Die Räumung wurde vom Spezialeinsatzkommando (SEK) durchgeführt. Die Aktion geschah unter Ausschluss der Öffentlichkeit; auch Vertreter der Presse mussten das Gelände verlassen und durften weder Fotos machen noch filmen. Holger Rosemeyer, der als Anwalt einige der Besetzer vertritt, bezeichnete dies als "presserechtlichen Skandal".

Nach der Räumung wurden die Besetzer mit Getränken versorgt und zur Polizeidirektion in Gewahrsam gebracht. Gegen die Besetzer wird wegen Hausfriedensbruch ermittelt.

Am Sonnabendmorgen waren etwa 15 Besetzer mit Plakaten auf Bäume geklettert. Unklar ist bislang, wie sie auf das Gelände gelangen konnten, das von einem privaten Sicherheitsdienst bewacht wird. Das Areal ist seit der Polizeiräumung umzäunt. Wer es betritt, macht sich des Hausfriedensbruchs strafbar.

Erst am 12. August war das Gelände von der Polizei geräumt worden. Tierschützer hatten gegen das Vorhaben des Pharmakonzerns protestiert, auf dem Grundstück ein europäisches Zentrum zur Erforschung von Tierimpfstoffen zu errichten.

Die Polizei und das Spezialeinsatzkommando (SEK) haben am Sonnabendmittag das Boehringer-Gelände erneut geräumt. Etwa 15 Besetzer hatten sich am Morgen auf Bäumen des Geländes verschanzt.

Seit Juli war das Gelände einer ehemaligen Kleingartenkolonie von zuletzt 26 Tierschützern besetzt worden. Obwohl Boehringer die Besetzung duldete, räumte die Polizei das Gelände am 12. August mit einem Großeinsatz. Der Charakter einer friedlichen Versammlung sei nicht mehr gegeben gewesen, begründete die Polizei ihr Vorgehen.

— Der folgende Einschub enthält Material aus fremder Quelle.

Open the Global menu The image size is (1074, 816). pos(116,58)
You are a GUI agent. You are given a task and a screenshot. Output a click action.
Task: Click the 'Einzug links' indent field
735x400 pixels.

Die Besetzer hatten Barrikaden errichtet, metertiefe Gruben ausgehoben und Depots für Steine angelegt. Bei der Zwangsräumung musste die Polizei zwei Frauen befreien, die sich einbetoniert hatten, einen jungen Mann aus der Baumkrone einer zehn Meter hohen Eiche abseilen sowie drei junge Tierschützer vom Dach einer Gartenlaube herunterholen.

Boehringer will auf dem Grundstück in der Nachbarschaft der Tierärztlichen Hochschule Hannover ein Forschungszentrum mit Platz für 1000 Schweine bauen. Die Hochschule begrüßt die Pläne. Anwohner befürchten jedoch, dass es zu Geruchsbelästigung und Gefahren durch genmanipulierte Viren kommt, mit denen in den Laboren experimentiert werden soll.